* Start *

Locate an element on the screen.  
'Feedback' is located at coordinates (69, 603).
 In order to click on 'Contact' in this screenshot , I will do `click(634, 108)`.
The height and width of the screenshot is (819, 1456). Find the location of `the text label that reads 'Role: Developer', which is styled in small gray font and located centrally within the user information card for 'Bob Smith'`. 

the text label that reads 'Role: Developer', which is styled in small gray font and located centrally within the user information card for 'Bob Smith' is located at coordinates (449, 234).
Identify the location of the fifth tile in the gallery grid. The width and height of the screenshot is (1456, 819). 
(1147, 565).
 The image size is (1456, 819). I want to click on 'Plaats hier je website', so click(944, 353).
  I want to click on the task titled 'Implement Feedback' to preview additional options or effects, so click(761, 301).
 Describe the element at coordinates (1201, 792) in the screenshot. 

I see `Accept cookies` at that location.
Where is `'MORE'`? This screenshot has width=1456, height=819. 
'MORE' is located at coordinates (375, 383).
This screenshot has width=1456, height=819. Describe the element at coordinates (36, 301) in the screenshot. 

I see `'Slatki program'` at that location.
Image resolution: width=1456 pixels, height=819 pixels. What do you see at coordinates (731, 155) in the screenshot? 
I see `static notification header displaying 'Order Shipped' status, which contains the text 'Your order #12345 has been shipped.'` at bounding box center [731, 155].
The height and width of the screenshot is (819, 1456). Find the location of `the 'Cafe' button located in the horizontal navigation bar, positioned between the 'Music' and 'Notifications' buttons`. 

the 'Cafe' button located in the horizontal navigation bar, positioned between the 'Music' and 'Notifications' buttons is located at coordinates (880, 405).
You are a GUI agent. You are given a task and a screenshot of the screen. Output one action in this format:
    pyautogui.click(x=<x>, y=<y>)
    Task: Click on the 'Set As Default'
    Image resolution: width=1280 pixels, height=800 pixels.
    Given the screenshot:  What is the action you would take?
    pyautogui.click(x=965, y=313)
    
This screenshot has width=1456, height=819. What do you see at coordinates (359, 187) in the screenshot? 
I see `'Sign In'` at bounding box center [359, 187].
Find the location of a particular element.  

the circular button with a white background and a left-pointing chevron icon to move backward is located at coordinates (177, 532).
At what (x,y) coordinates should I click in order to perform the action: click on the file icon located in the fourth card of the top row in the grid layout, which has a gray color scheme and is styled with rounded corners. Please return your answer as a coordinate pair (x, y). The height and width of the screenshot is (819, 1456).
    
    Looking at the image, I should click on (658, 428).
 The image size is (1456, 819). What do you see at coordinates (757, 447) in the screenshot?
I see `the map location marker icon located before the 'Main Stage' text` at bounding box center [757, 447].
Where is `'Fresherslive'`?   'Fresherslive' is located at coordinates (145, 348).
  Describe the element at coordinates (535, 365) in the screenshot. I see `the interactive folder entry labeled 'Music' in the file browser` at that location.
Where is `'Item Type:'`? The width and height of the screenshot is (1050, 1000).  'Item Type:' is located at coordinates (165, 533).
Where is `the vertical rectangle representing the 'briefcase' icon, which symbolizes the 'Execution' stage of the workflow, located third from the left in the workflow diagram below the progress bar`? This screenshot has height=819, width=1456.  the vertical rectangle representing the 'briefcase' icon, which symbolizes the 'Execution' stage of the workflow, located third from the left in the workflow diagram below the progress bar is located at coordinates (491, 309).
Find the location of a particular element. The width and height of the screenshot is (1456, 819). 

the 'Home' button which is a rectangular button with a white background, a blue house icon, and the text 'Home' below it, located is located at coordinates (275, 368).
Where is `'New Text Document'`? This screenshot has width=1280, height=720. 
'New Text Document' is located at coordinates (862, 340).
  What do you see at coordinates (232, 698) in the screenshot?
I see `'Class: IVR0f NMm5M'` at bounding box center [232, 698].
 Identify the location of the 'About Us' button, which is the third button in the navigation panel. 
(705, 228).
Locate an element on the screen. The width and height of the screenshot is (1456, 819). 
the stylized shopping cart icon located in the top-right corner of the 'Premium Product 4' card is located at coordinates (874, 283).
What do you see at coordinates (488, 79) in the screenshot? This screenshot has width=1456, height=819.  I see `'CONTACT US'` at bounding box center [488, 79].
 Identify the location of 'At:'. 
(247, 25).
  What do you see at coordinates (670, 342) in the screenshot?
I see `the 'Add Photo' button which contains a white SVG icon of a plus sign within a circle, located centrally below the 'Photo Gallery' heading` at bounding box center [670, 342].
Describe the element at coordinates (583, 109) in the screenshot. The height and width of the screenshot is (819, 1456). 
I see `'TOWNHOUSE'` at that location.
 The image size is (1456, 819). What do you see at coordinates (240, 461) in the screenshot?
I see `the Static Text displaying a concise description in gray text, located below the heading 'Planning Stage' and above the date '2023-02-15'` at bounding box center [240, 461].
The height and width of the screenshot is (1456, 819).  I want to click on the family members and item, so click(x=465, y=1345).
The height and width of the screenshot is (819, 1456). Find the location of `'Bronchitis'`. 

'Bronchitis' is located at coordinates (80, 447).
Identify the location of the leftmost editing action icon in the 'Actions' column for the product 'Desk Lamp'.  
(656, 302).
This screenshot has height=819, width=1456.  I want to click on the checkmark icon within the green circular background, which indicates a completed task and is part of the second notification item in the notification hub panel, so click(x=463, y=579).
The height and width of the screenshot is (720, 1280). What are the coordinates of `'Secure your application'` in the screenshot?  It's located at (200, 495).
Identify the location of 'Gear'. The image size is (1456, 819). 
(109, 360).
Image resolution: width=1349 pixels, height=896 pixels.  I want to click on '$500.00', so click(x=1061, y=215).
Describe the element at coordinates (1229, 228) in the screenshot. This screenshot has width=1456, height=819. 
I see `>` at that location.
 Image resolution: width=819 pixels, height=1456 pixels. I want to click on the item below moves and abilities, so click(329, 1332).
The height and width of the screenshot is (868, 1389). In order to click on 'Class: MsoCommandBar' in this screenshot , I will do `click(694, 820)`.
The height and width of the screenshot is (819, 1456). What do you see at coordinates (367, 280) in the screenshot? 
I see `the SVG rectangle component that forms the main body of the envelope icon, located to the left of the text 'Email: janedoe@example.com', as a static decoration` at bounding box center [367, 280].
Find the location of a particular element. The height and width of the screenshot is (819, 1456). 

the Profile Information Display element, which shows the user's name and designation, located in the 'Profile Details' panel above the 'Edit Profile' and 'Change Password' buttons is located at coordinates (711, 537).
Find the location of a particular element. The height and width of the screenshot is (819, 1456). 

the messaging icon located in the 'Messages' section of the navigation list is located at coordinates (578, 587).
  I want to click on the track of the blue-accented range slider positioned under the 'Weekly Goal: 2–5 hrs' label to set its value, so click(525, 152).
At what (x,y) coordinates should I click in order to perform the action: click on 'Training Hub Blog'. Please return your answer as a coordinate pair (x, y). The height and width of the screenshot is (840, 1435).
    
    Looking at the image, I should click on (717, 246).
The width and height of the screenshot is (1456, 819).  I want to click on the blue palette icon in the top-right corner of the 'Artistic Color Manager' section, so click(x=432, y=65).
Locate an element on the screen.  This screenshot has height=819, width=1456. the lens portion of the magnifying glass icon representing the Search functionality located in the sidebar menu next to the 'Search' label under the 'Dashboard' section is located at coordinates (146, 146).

* End *

Work instructions: Recast all the records above as a Markdown table with two columns, Row and Line, numbering each non-blank line and omitting blank ones.

Exercise response:
| Row | Line |
|---|---|
| 1 | Locate an element on the screen.   |
| 2 | 'Feedback' is located at coordinates (69, 603). |
| 3 |  In order to click on 'Contact' in this screenshot , I will do `click(634, 108)`. |
| 4 | The height and width of the screenshot is (819, 1456). Find the location of `the text label that reads 'Role: Developer', which is styled in small gray font and located centrally within the user information card for 'Bob Smith'`.  |
| 5 | the text label that reads 'Role: Developer', which is styled in small gray font and located centrally within the user information card for 'Bob Smith' is located at coordinates (449, 234). |
| 6 | Identify the location of the fifth tile in the gallery grid. The width and height of the screenshot is (1456, 819).  |
| 7 | (1147, 565). |
| 8 |  The image size is (1456, 819). I want to click on 'Plaats hier je website', so click(944, 353). |
| 9 |   I want to click on the task titled 'Implement Feedback' to preview additional options or effects, so click(761, 301). |
| 10 |  Describe the element at coordinates (1201, 792) in the screenshot.  |
| 11 | I see `Accept cookies` at that location. |
| 12 | Where is `'MORE'`? This screenshot has width=1456, height=819.  |
| 13 | 'MORE' is located at coordinates (375, 383). |
| 14 | This screenshot has width=1456, height=819. Describe the element at coordinates (36, 301) in the screenshot.  |
| 15 | I see `'Slatki program'` at that location. |
| 16 | Image resolution: width=1456 pixels, height=819 pixels. What do you see at coordinates (731, 155) in the screenshot?  |
| 17 | I see `static notification header displaying 'Order Shipped' status, which contains the text 'Your order #12345 has been shipped.'` at bounding box center [731, 155]. |
| 18 | The height and width of the screenshot is (819, 1456). Find the location of `the 'Cafe' button located in the horizontal navigation bar, positioned between the 'Music' and 'Notifications' buttons`.  |
| 19 | the 'Cafe' button located in the horizontal navigation bar, positioned between the 'Music' and 'Notifications' buttons is located at coordinates (880, 405). |
| 20 | You are a GUI agent. You are given a task and a screenshot of the screen. Output one action in this format: |
| 21 |     pyautogui.click(x=<x>, y=<y>) |
| 22 |     Task: Click on the 'Set As Default' |
| 23 |     Image resolution: width=1280 pixels, height=800 pixels. |
| 24 |     Given the screenshot:  What is the action you would take? |
| 25 |     pyautogui.click(x=965, y=313) |
| 26 | This screenshot has width=1456, height=819. What do you see at coordinates (359, 187) in the screenshot?  |
| 27 | I see `'Sign In'` at bounding box center [359, 187]. |
| 28 | Find the location of a particular element.   |
| 29 | the circular button with a white background and a left-pointing chevron icon to move backward is located at coordinates (177, 532). |
| 30 | At what (x,y) coordinates should I click in order to perform the action: click on the file icon located in the fourth card of the top row in the grid layout, which has a gray color scheme and is styled with rounded corners. Please return your answer as a coordinate pair (x, y). The height and width of the screenshot is (819, 1456). |
| 31 |     Looking at the image, I should click on (658, 428). |
| 32 |  The image size is (1456, 819). What do you see at coordinates (757, 447) in the screenshot? |
| 33 | I see `the map location marker icon located before the 'Main Stage' text` at bounding box center [757, 447]. |
| 34 | Where is `'Fresherslive'`?   'Fresherslive' is located at coordinates (145, 348). |
| 35 |   Describe the element at coordinates (535, 365) in the screenshot. I see `the interactive folder entry labeled 'Music' in the file browser` at that location. |
| 36 | Where is `'Item Type:'`? The width and height of the screenshot is (1050, 1000).  'Item Type:' is located at coordinates (165, 533). |
| 37 | Where is `the vertical rectangle representing the 'briefcase' icon, which symbolizes the 'Execution' stage of the workflow, located third from the left in the workflow diagram below the progress bar`? This screenshot has height=819, width=1456.  the vertical rectangle representing the 'briefcase' icon, which symbolizes the 'Execution' stage of the workflow, located third from the left in the workflow diagram below the progress bar is located at coordinates (491, 309). |
| 38 | Find the location of a particular element. The width and height of the screenshot is (1456, 819).  |
| 39 | the 'Home' button which is a rectangular button with a white background, a blue house icon, and the text 'Home' below it, located is located at coordinates (275, 368). |
| 40 | Where is `'New Text Document'`? This screenshot has width=1280, height=720.  |
| 41 | 'New Text Document' is located at coordinates (862, 340). |
| 42 |   What do you see at coordinates (232, 698) in the screenshot? |
| 43 | I see `'Class: IVR0f NMm5M'` at bounding box center [232, 698]. |
| 44 |  Identify the location of the 'About Us' button, which is the third button in the navigation panel.  |
| 45 | (705, 228). |
| 46 | Locate an element on the screen. The width and height of the screenshot is (1456, 819).  |
| 47 | the stylized shopping cart icon located in the top-right corner of the 'Premium Product 4' card is located at coordinates (874, 283). |
| 48 | What do you see at coordinates (488, 79) in the screenshot? This screenshot has width=1456, height=819.  I see `'CONTACT US'` at bounding box center [488, 79]. |
| 49 |  Identify the location of 'At:'.  |
| 50 | (247, 25). |
| 51 |   What do you see at coordinates (670, 342) in the screenshot? |
| 52 | I see `the 'Add Photo' button which contains a white SVG icon of a plus sign within a circle, located centrally below the 'Photo Gallery' heading` at bounding box center [670, 342]. |
| 53 | Describe the element at coordinates (583, 109) in the screenshot. The height and width of the screenshot is (819, 1456).  |
| 54 | I see `'TOWNHOUSE'` at that location. |
| 55 |  The image size is (1456, 819). What do you see at coordinates (240, 461) in the screenshot? |
| 56 | I see `the Static Text displaying a concise description in gray text, located below the heading 'Planning Stage' and above the date '2023-02-15'` at bounding box center [240, 461]. |
| 57 | The height and width of the screenshot is (1456, 819).  I want to click on the family members and item, so click(x=465, y=1345). |
| 58 | The height and width of the screenshot is (819, 1456). Find the location of `'Bronchitis'`.  |
| 59 | 'Bronchitis' is located at coordinates (80, 447). |
| 60 | Identify the location of the leftmost editing action icon in the 'Actions' column for the product 'Desk Lamp'.   |
| 61 | (656, 302). |
| 62 | This screenshot has height=819, width=1456.  I want to click on the checkmark icon within the green circular background, which indicates a completed task and is part of the second notification item in the notification hub panel, so click(x=463, y=579). |
| 63 | The height and width of the screenshot is (720, 1280). What are the coordinates of `'Secure your application'` in the screenshot?  It's located at (200, 495). |
| 64 | Identify the location of 'Gear'. The image size is (1456, 819).  |
| 65 | (109, 360). |
| 66 | Image resolution: width=1349 pixels, height=896 pixels.  I want to click on '$500.00', so click(x=1061, y=215). |
| 67 | Describe the element at coordinates (1229, 228) in the screenshot. This screenshot has width=1456, height=819.  |
| 68 | I see `>` at that location. |
| 69 |  Image resolution: width=819 pixels, height=1456 pixels. I want to click on the item below moves and abilities, so click(329, 1332). |
| 70 | The height and width of the screenshot is (868, 1389). In order to click on 'Class: MsoCommandBar' in this screenshot , I will do `click(694, 820)`. |
| 71 | The height and width of the screenshot is (819, 1456). What do you see at coordinates (367, 280) in the screenshot?  |
| 72 | I see `the SVG rectangle component that forms the main body of the envelope icon, located to the left of the text 'Email: janedoe@example.com', as a static decoration` at bounding box center [367, 280]. |
| 73 | Find the location of a particular element. The height and width of the screenshot is (819, 1456).  |
| 74 | the Profile Information Display element, which shows the user's name and designation, located in the 'Profile Details' panel above the 'Edit Profile' and 'Change Password' buttons is located at coordinates (711, 537). |
| 75 | Find the location of a particular element. The height and width of the screenshot is (819, 1456).  |
| 76 | the messaging icon located in the 'Messages' section of the navigation list is located at coordinates (578, 587). |
| 77 |   I want to click on the track of the blue-accented range slider positioned under the 'Weekly Goal: 2–5 hrs' label to set its value, so click(525, 152). |
| 78 | At what (x,y) coordinates should I click in order to perform the action: click on 'Training Hub Blog'. Please return your answer as a coordinate pair (x, y). The height and width of the screenshot is (840, 1435). |
| 79 |     Looking at the image, I should click on (717, 246). |
| 80 | The width and height of the screenshot is (1456, 819).  I want to click on the blue palette icon in the top-right corner of the 'Artistic Color Manager' section, so click(x=432, y=65). |
| 81 | Locate an element on the screen.  This screenshot has height=819, width=1456. the lens portion of the magnifying glass icon representing the Search functionality located in the sidebar menu next to the 'Search' label under the 'Dashboard' section is located at coordinates (146, 146). |